Снова Пашка долгое время кивал и хмыкал в трубку.

Наконец, разговор закончился.

— Суки, — сказал старпом, передавая трубку второму штурману. — Выиграли нашей кровью несколько миллионов долларов, теперь будут жаться над копейками. Капиталисты херовы!

— Сурово ты с ними, — одобрил Джон.

— Да пошли они! Там моих друзей нет. Уроды. Не это важно. Нам еще почти сутки плавать надо. Лишь бы Юра выдержал.

Второй механик почти постоянно был в каком-то забытьи. Иногда приходил в себя, в него вливал повар питательную кашицу, он мог даже обменяться парой фраз, но почти сразу же снова отъезжал: то ли засыпал, то ли терял сознание.

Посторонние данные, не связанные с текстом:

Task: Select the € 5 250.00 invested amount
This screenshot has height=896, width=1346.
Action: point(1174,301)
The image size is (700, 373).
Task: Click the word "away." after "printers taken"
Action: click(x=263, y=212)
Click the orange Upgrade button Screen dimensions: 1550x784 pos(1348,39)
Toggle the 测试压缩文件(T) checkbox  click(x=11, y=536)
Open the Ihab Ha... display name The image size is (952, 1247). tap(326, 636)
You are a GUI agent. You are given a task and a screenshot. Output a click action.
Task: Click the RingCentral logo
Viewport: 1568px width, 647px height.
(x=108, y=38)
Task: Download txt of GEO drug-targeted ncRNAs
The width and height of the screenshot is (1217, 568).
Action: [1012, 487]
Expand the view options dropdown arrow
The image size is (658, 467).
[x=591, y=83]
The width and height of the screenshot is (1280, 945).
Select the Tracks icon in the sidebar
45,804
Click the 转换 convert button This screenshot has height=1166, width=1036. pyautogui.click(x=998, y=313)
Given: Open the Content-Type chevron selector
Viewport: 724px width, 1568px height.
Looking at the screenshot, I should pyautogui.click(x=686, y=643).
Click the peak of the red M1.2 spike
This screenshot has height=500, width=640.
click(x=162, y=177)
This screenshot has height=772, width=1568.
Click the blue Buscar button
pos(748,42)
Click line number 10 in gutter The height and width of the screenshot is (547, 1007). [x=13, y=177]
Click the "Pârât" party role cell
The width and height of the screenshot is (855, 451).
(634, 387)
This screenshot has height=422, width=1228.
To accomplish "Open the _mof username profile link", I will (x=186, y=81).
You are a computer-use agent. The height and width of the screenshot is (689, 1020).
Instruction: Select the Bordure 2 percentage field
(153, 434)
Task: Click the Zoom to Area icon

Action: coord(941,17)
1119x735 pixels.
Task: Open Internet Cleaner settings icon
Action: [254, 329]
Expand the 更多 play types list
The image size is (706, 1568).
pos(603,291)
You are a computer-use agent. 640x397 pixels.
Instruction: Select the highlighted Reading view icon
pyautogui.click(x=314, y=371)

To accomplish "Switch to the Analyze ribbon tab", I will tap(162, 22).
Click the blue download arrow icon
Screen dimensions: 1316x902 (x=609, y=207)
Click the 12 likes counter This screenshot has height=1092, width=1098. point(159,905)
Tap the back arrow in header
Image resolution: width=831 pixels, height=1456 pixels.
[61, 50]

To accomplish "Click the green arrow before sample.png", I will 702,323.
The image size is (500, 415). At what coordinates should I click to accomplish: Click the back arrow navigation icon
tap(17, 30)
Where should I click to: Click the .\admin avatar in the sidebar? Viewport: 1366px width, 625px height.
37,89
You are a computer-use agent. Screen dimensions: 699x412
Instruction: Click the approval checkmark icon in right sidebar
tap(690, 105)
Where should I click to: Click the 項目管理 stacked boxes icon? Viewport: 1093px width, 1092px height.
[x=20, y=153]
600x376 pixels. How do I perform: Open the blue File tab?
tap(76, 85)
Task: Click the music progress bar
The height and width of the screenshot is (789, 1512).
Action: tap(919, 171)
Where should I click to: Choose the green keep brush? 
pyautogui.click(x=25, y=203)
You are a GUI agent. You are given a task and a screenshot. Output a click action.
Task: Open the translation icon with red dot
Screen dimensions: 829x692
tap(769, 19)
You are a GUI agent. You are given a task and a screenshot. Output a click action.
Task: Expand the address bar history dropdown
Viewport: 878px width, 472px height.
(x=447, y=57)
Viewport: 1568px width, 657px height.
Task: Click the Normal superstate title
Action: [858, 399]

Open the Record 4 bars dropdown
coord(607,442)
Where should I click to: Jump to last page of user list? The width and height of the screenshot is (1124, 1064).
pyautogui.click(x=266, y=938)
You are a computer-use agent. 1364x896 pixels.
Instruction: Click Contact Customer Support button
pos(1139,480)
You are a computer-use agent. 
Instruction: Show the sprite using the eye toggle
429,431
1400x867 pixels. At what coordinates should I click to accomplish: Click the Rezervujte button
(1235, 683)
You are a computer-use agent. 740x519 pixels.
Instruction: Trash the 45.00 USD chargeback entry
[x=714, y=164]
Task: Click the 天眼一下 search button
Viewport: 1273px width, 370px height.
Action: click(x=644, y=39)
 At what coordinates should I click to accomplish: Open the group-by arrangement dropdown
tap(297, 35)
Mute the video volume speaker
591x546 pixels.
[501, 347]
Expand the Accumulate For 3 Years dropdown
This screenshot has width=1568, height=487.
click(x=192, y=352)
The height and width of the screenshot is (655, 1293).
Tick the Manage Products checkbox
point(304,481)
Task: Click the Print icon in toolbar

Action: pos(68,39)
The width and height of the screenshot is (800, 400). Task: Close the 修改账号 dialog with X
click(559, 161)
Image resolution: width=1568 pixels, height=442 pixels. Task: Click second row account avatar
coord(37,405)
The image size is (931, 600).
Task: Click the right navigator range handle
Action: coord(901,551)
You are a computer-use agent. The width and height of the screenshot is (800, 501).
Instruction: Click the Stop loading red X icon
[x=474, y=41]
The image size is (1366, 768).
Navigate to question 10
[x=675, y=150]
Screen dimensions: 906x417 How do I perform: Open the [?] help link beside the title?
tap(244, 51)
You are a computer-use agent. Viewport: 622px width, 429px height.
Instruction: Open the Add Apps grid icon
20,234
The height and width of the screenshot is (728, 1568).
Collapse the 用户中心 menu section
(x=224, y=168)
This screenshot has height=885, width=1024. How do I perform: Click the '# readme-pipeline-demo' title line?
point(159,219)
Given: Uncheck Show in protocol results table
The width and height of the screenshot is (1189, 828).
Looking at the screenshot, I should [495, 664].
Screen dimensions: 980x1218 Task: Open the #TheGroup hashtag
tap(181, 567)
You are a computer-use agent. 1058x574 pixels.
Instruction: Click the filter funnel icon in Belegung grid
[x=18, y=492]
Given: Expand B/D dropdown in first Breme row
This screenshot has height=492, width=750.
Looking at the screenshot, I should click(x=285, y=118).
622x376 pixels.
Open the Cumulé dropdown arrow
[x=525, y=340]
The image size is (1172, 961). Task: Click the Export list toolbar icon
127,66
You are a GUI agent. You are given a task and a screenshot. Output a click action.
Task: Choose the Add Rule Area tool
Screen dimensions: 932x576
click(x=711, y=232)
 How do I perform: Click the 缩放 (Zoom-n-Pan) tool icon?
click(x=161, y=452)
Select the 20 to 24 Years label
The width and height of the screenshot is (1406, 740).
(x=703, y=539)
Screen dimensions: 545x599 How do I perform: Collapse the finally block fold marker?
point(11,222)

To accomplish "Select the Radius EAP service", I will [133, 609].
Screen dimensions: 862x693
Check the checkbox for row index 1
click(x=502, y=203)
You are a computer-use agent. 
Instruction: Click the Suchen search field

— Нам остается только надеяться на его могучий организм. Кстати, ты рассчитываешь на компенсацию? — сказал Джон.

— Ну, это вряд ли, — ответил Пашка. — Неграм они готовы миллионы выложить и еще все задницы до мозолей зацеловать, ну, а мы — так, страховка. Сволочной Свод Правил (общечеловеческий). Ты, кстати, когда-нибудь читал Ясеня или Наташину?

— Не, Паля, я на такое не способен, — не особо удивился переходу Джон. — Ясень — злобная русофобная сволочь. Наташина — примитивная и непоследовательная особа, ни тени логики в ее пустых, как картонный домик, перлах. Я лучше уж в поэзию ударюсь. Карельских Тихонова, или Чернобровкина почитаю.

— А что, у них в строчках душа чувствуется, — сказал старпом. — Ты извини, что говорю, о чем ни попадя — больно что-то ногам, отвлечься надо.

— Это все от нервов. Забыть на время о разговоре с боссами надо, — проговорил Джон и внезапно заулыбался. — Ты, Паля, только не обижайся. Со стороны это должно выглядеть забавно: посреди рулевой рубки океанского судна лежит в постели кинг-конг и рассуждает о литературе и поэзии. Кстати, могу и я сделать один звонок? Не домой, по делу.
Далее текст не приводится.